Stated goal A
Using the case header, decide whether each statement agrees with it: (i) the hearing and the delivery took place on the same date; (ii) the decision was delivered in Sydney; (iii) the plaintiff has to pay the defendant's costs. Answer yes or no for each and quote the words that settle it.
Stated goal B
In the case header, which judge is named?
Stated goal C
Write out the case header word for word, starting with "2. The plaintiff" and going on through "of that Act.".

Redmeat Pty Ltd v Australian Meat Holdings Pty Ltd[2010] QSC 276

 

SUPREME COURT OF QUEENSLAND

 

CITATION:

Redmeat Pty Ltd v Australian Meat Holdings Pty Ltd and Ors [2010] QSC 276

PARTIES:

REDMEAT PTY LTD

ACN 064838982

(plaintiff)

v

SWIFT AUSTRALIA PTY LTD (FORMERLY AUSTRALIA MEAT HOLDINGS PTY LTD

ACN 011062338

(first defendant)

and

CONAGRA FOODS INC

(second defendant)

and

LEROY LOCHMAN

(third defendant)

FILE NO/S:

BS 3937 of 2006

DIVISION:

Trial

PROCEEDING:

Application

ORIGINATING COURT:

Supreme Court of Queensland

DELIVERED ON:

11 June 2010 (ex tempore)

DELIVERED AT:

Brisbane 

HEARING DATE:

11 June 2010 

JUDGE:

Daubney J

ORDER:

  1. Proceeding BS 3937 of 2006 is dismissed.
  2. The plaintiff shall pay the defendant’s costs (including any reserved costs) of and incidental to the proceeding.
  3. I give leave to Swift Australia Pty Ltd, Conagra Foods Inc and Leroy Lochmann, pursuant to section 5(2) of the Vexatious Proceedings Act 2005, to apply for an order under section 6 of that Act.

Data extracted from a collection
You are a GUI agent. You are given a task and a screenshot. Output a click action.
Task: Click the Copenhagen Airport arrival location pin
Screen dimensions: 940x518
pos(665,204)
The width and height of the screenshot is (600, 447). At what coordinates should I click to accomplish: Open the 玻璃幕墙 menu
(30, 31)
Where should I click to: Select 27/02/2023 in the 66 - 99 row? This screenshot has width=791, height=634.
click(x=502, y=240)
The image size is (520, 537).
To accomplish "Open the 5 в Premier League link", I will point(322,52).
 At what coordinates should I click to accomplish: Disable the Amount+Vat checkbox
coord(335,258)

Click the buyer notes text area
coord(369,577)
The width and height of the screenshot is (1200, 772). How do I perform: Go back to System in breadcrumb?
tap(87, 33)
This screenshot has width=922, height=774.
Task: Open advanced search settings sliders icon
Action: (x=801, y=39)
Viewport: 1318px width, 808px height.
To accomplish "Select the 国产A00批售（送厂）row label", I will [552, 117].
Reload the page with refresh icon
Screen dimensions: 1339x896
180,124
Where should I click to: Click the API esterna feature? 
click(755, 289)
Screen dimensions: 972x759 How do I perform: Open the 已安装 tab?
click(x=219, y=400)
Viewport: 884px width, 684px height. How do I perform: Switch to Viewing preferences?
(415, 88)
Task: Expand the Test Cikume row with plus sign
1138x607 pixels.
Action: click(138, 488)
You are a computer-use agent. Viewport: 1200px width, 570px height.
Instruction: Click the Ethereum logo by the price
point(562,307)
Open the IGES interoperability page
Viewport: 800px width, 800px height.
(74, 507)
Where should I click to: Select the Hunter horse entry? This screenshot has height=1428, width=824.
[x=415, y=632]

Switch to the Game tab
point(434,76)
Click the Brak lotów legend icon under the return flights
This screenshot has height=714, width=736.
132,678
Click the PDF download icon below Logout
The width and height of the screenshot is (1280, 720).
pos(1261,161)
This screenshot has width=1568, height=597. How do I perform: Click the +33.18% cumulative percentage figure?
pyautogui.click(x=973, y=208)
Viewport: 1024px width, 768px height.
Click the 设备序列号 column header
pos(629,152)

Complete answer A
(i) Yes. The hearing date is "11 June 2010" and it was delivered on "11 June 2010 (ex tempore)".
(ii) No. It was delivered at "Brisbane".
(iii) Yes. "The plaintiff shall pay the defendant’s costs (including any reserved costs) of and incidental to the proceeding."

Complete answer B
Daubney J

Complete answer C
2. The plaintiff shall pay the defendant’s costs (including any reserved costs) of and incidental to the proceeding.
  3. I give leave to Swift Australia Pty Ltd, Conagra Foods Inc and Leroy Lochmann, pursuant to section 5(2) of the Vexatious Proceedings Act 2005, to apply for an order under section 6 of that Act.